Pickup trucks now commute between communities as transports, and Klimecki says she can usually hitch a ride with the health center truck or ambulance. But sometimes if she needs to help another volunteer, she'll hike an hour or so between communities.
Although her community doesn't have electricity, generators and solar panels keep cell phones charged. It's expensive to run the generators consistently and cloudy days can hinder the output of the solar panels.
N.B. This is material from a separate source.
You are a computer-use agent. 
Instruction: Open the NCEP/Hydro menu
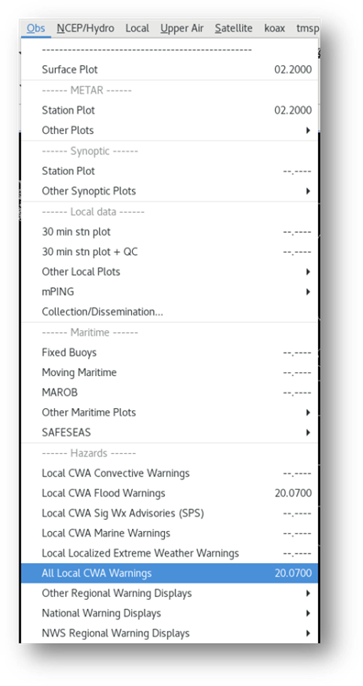85,28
Plus, Klimecki jokes that one of her little host sisters watches a whole lot of TV, zapping the solar panel charge.
She lives with a host mom, dad, and three little sisters ages 10, 7 and 1. Even though she's a teacher, she says she learned just as much from her host family.
Her family eats a lot of beans, rice, tortillas, eggs and soup. Klimecki mostly cooks for herself — any vegetables she can get — so she doesn't interfere with the family's schedule.
When she hangs her clothes out to dry, it may appear that the sun did its work — until she puts them away. Often, they're still damp.
"Every day is an adventure, even if I'm just pulling money out of the bank, which is in Uspantán about a four-to-five-hour bus ride," she says. "I go about once a month. I try to limit myself because it's not very fun to go. But at least the views are beautiful."